My trip started at the end of October when I arrived in Lima, Peru. I had a week before I was due to arrive in Pisco to start volunteering with Pisco Sin Fronteras. In that week I needed to get over jet lag and the previous 12 weeks of working a notice period, of packing up my life, saying my farewells and packing everything I might need for the trip into a rucksack . So what better way than to get stuck into some outdoor activities?!
Lima, is a nice city, but it didn’t really feel like the pictures I had in my mind of South America. It has some lovely areas like Miraflores and Baranco but it is a bit like a lot of other cities and I have come to South America for exploration and adventure! And Arequipa fitted the bill!
As soon as I stepped off the plane I felt like my trip had begun. The scenery was breath taking. Huge mountains sitting against the sunset … no kidding, it was that picturesque. As we took a taxi to our hostel I couldn’t believe that I had finally arrived in South America and my trip was beginning.
We had chosen Arequipa because of it’s proximity to Colca Canyon and we had read and heard some amazing stories about the trek. It had everything; spectacular scenery, wildlife, an oasis and a few bits of challenging walking to blow away the cobwebs! What surprised me though was how nice Arequipa was and how much I liked it. It is a small colonial town mostly built from white stone, add to that the setting of the amazing mountains in the distance and it really is impressive. It is also the perfect size with not too much to do which was perfect as it meant that I could settle into the travelling game slowly. There were a few lazy days where all I did was drink coffee and read a book.

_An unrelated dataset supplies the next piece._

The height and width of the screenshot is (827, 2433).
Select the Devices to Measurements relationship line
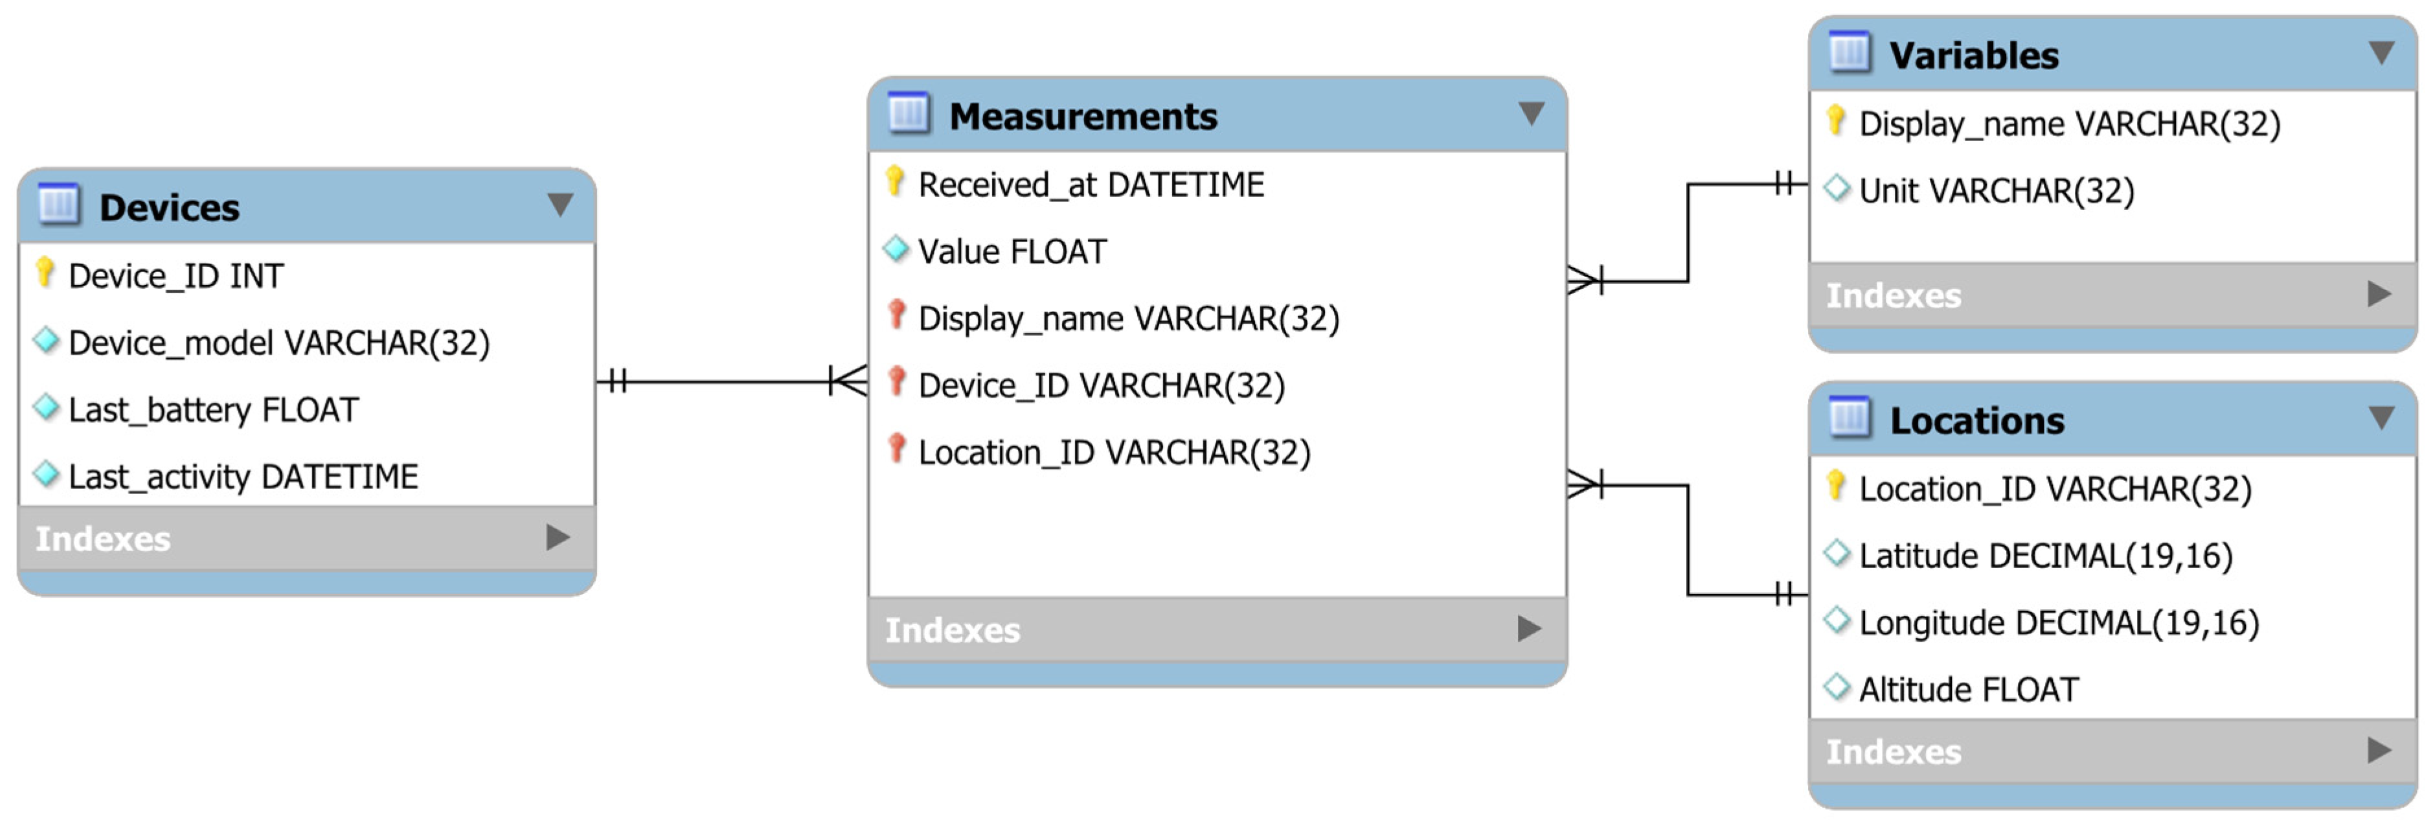click(x=727, y=381)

We had chosen Arequipa because of it’s proximity to Colca Canyon and we had read and heard some amazing stories about the trek. It had everything; spectacular scenery, wildlife, an oasis and a few bits of challenging walking to blow away the cobwebs! What surprised me though was how nice Arequipa was and how much I liked it. It is a small colonial town mostly built from white stone, add to that the setting of the amazing mountains in the distance and it really is impressive. It is also the perfect size with not too much to do which was perfect as it meant that I could settle into the travelling game slowly. There were a few lazy days where all I did was drink coffee and read a book.

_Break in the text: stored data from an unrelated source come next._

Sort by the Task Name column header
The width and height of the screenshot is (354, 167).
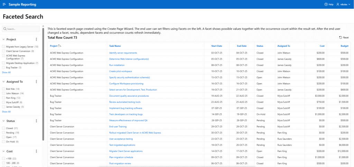(115, 46)
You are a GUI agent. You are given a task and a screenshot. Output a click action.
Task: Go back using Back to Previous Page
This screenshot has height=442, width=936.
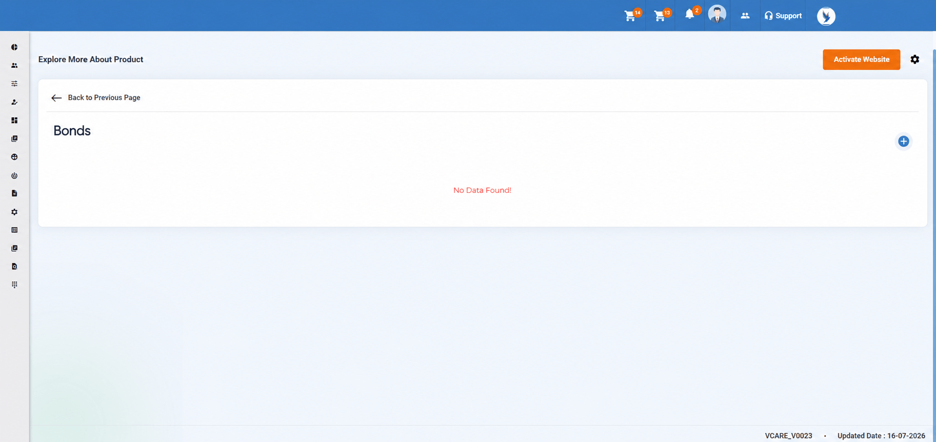click(x=96, y=97)
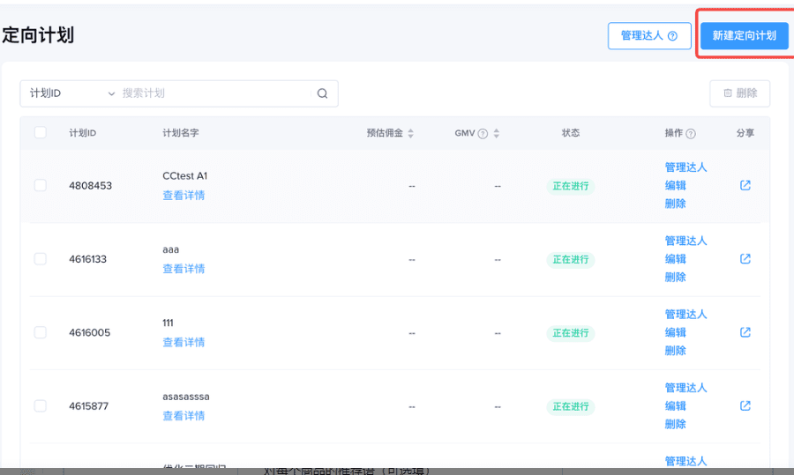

| Heads in bread ... don't know what to say about that! |
We decided to tackle Colca Canyon over 3 days. The first day started at 3am (what fun?!) with a 3 hour drive to the canyon. We stopped for breakfast in a small village which tasted great after the early morning. Amongst other things they served a warm apple and quinoa drink which tasted so good, I had no idea you could do anything with quinoa other than put it in salad. And baked corn kernels, I’ve since learned this is very common in Peru and I’m very glad … they taste great with everything, especially a cold beer!
We then headed to see the condors. I have never seen anything like it (Just to mention, I did spend my first week in awe of everything that I saw … and actually I continue to be!) There were so many of them and their size and grace was so impressive. You can’t keep your eyes off them.
And then the walking began. 4 hours down to the bottom of the canyon in pretty hot weather. As we descended we watched the bottom of the canyon get closer and closer until finally we were at the bottom next to the river where some well deserved cooling down took place. Afterwards we arrived at our accommodation for the night. We ate lunch and dinner before having a very early night to recuperate.
| All the way at the bottom. |
Waking up the following day to the sound of a river rushing through a canyon was brilliant. It was a spectacular place to watch the day begin. After breakfast of pancakes and dulce de leche (so wrong and yet so good!) we set off for the oasis.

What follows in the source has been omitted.